I’d better explain that. I am not, of course, a ‘lady of the night’ who dresses up in a nurse costume and gives bed baths to her, um, patients for money. What I AM is a newly unemployed, 50-something nurse who’s showing her age, and as such, does not suffer fools gladly. Although I was fired, essentially, for working while bipolar, it became evident that I had to go when I stopped co-signing peoples’ bullshit.
As a nurse in 21st-century America, I’m more like a glorified food server than a skilled technician. Nurses in almost every healthcare setting are expected to fluff pillows, bend straws, suck up to administration, doctors, patients and their families, and even use scripted messages when addressing their “customers”: “Is there anything else I can do for you right now? I have the time.” Oh, sure, by all means let me fetch that warm blanket for you while ignoring your roommate who’s turning blue…..

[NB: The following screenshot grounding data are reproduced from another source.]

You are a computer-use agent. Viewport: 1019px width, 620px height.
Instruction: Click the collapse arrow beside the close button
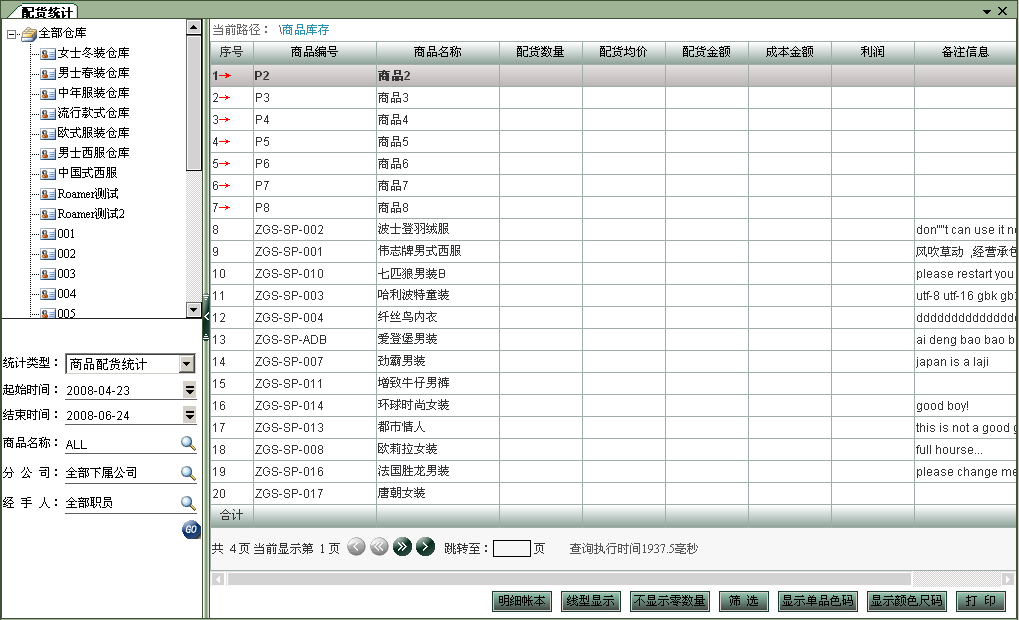click(x=986, y=10)
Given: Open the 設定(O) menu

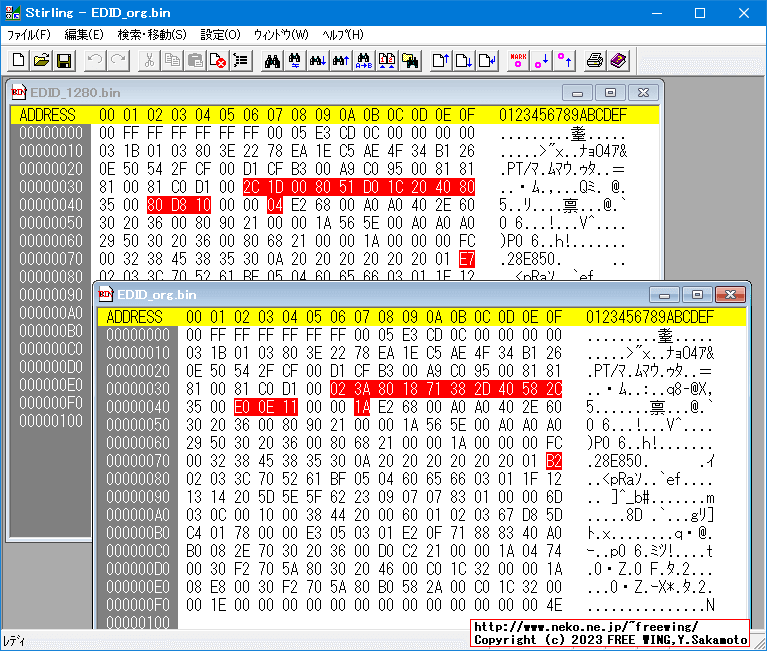Looking at the screenshot, I should pyautogui.click(x=220, y=34).
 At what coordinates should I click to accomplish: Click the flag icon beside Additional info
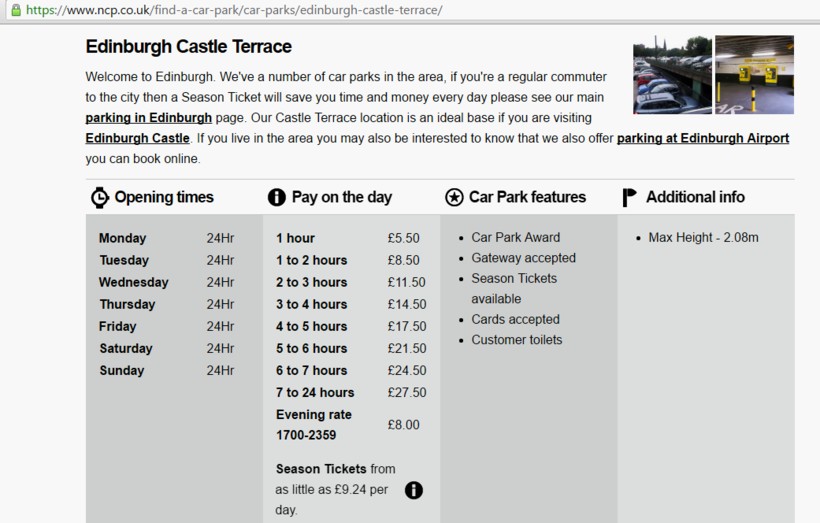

It’s even worse in management. At least when you’re a wage slave, you get to clock out, go home, and let somebody else deal with the irate family member who’s making completely ridiculous demands on behalf of his relative. As a salaried executive type, you not only have to listen to the jerk, but you must bend over and take whatever he dishes out, fix whatever led him to complain, and then apologize profusely so that maybe—just maybe—it will raise your Press-Ganey (customer satisfaction survey) scores. Or failing that, you might be able to convince him not to file a lawsuit against the facility for not giving his 300-lb. diabetic grandmother a piece of cake.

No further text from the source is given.